The seller of Marlboro and other brands overseas also raised its earnings outlook Thursday. Its shipments grew 1.6 percent from last year's first quarter to 207.9 billion cigarettes.
Net income rose to $1.92 billion, or $1.06 per share, for the period ended March 31. That compares with $1.7 billion, or 90 cents per share, in the year-ago period.
Excluding excise taxes, revenue rose 4.5 percent to $6.8 billion.
Analysts polled by FactSet expected earnings of $1.04 per share on revenue of $6.95 billion.
The company, which has offices in in New York and Lausanne, Switzerland, increased its full-year earnings forecast to between $4.55 and $4.65 per share. Analysts had expected $4.48.
Its shares rose $1.50, or about 2 percent, to $67.98 in morning trading Thursday.
"Overall our competitiveness is strong and our business is in good shape," CFO Hermann Waldemer said in a conference call with investors.
Especially important were large gains in cigarettes sold Asia, including Indonesia, Korea and Thailand, and the favorable impact of acquiring Fortune Tobacco Co. in the Philippines.

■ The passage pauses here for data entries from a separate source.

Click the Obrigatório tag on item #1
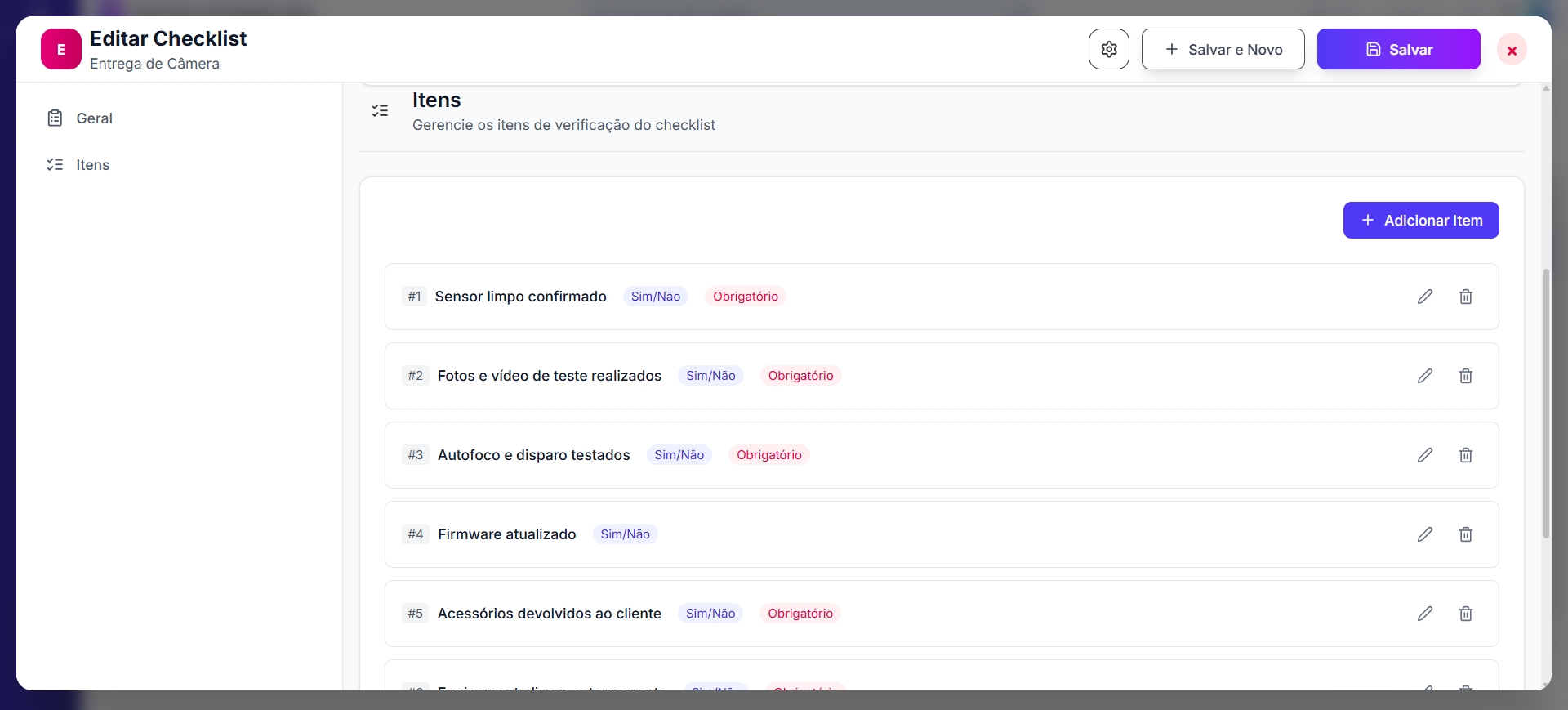This screenshot has width=1568, height=710. [x=745, y=297]
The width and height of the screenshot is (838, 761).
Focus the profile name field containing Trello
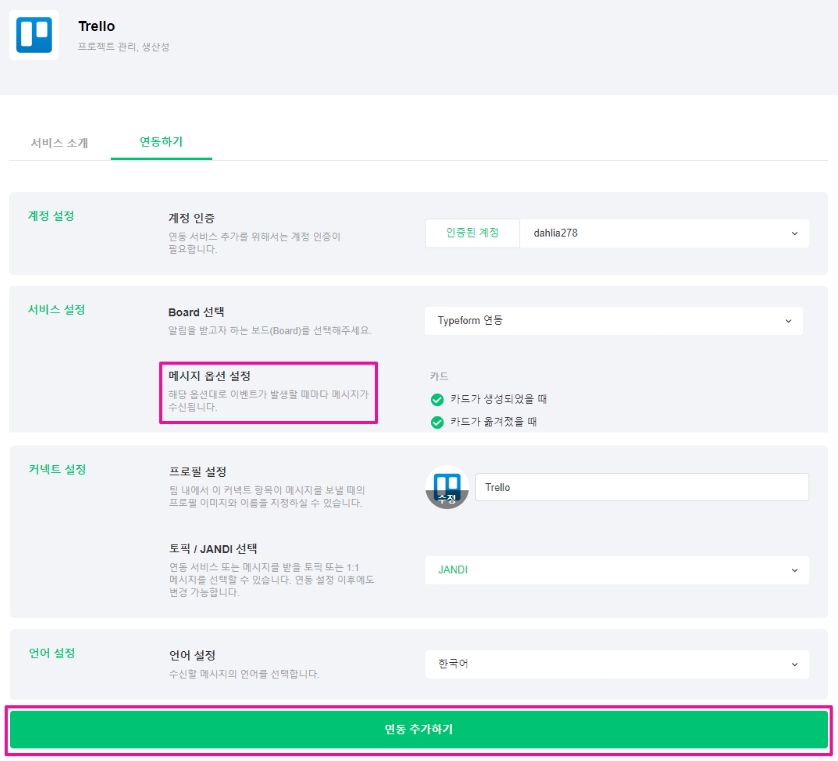(641, 487)
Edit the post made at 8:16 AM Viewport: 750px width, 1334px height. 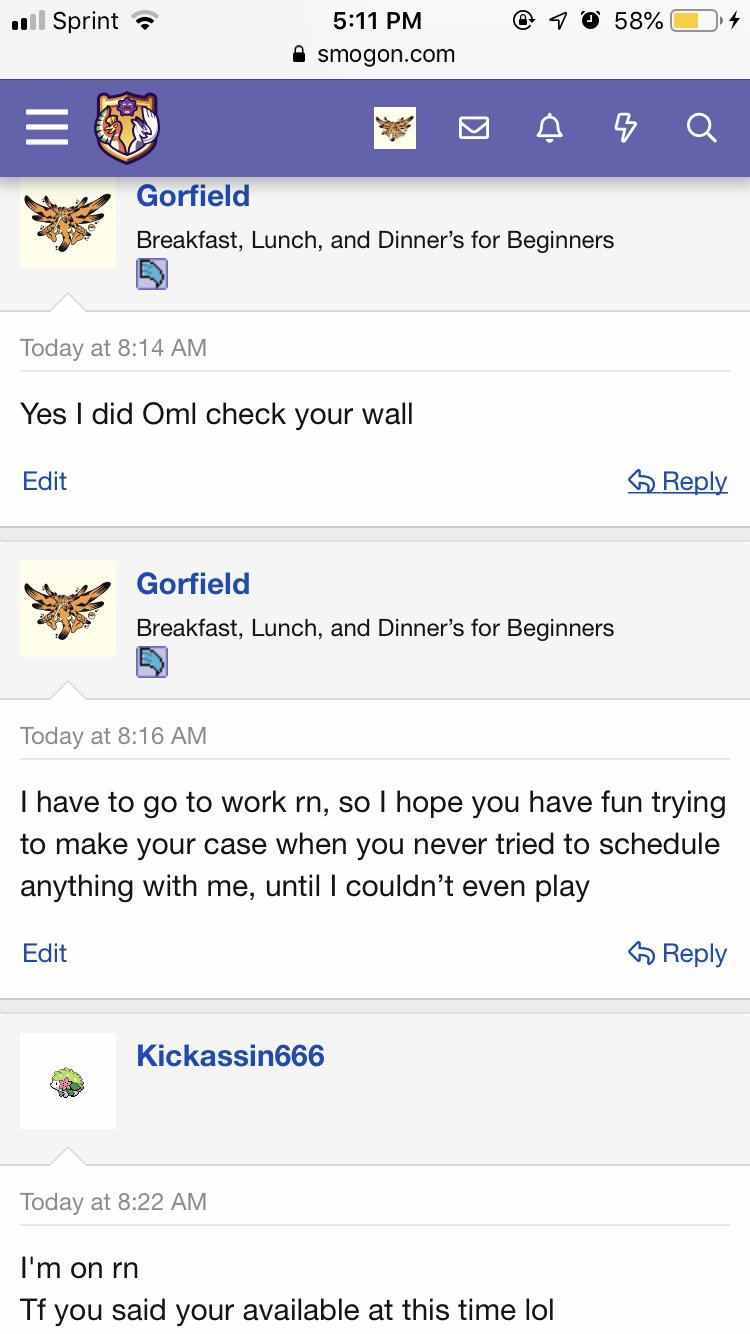pos(45,953)
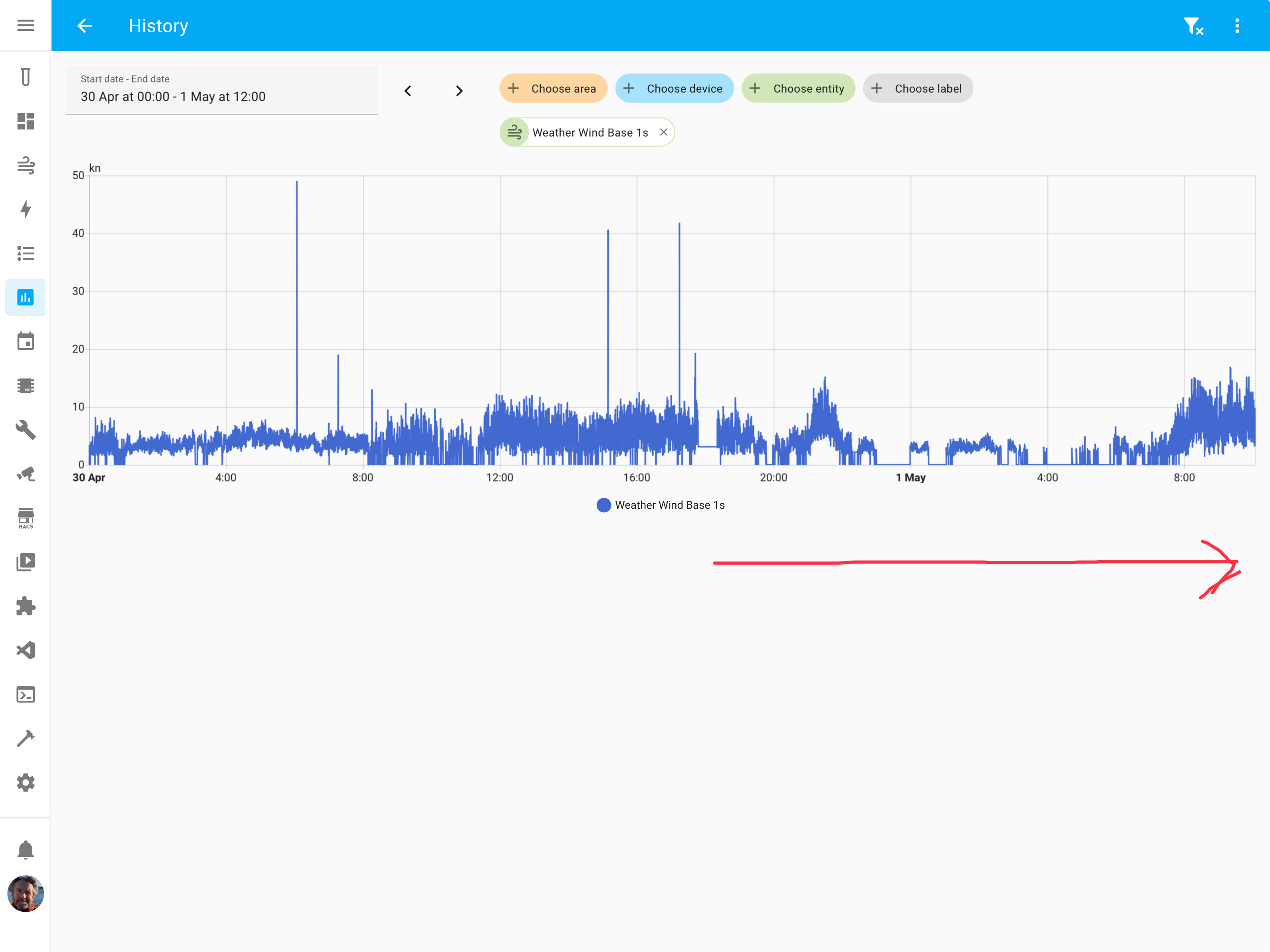Toggle the Weather Wind Base 1s legend entry

point(660,505)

Shipments fell 7.3 percent in the European Union, 5.5 percent in Latin America and Canada, and nearly 1 percent in Eastern Europe, the Middle East and Africa.
Total Marlboro shipments fell 2.9 percent to 68.6 billion cigarettes in the quarter, mainly because of declines in the European Union.

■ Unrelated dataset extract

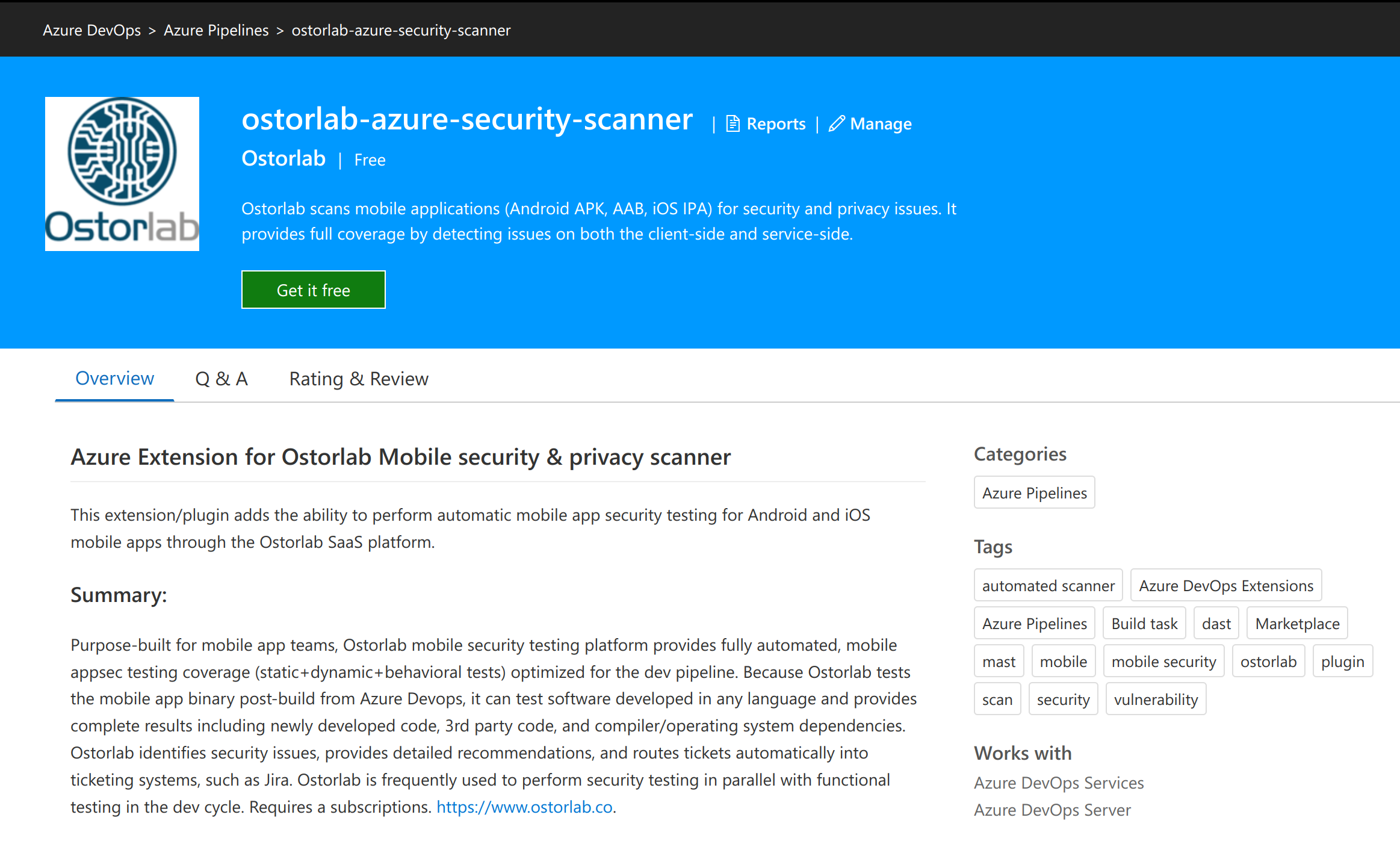Select the 'Marketplace' tag

[x=1296, y=622]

Philip Morris International said its market share increased or remained stable in many key areas.
The company also said it made a $42 million deal in March to acquire International Tobacco & Cigarettes Company Ltd. In Jordan. It said the deal expands its manufacturing footprint in the Middle East.
The deal is expected to close next month. The company will locally produce its brands, as well as newly acquired brands like Kareem, Mercury, Noble and Polo Club.
Smokers face tax hikes, bans, health concerns and social stigma worldwide, but the effect on cigarette demand generally is less stark outside the United States. Philip Morris International has compensated for volume declines by raising its prices and cutting costs.
The company's earnings also were helped slightly by foreign exchange rates for the U.S. dollar. When the dollar is falling, companies that sell goods internationally and must convert revenue from foreign currencies usually increased dollar value for that revenue.
That effect is particularly strong for Philip Morris International, because it does all its business overseas.
The company also said it spent $1.36 billion to buy back 22.2 million shares of stock in the quarter. It plans share repurchases of about $5 billion in 2011 as part of its three-year, $12 billion buyback program that began last May.
Philip Morris International is the world's second-biggest cigarette company after the state-controlled China National Tobacco Corp.
Altria Group Inc. in Richmond, Va., owner of Philip Morris USA, spun off Philip Morris International in 2008. Altria is the largest U.S. cigarette seller.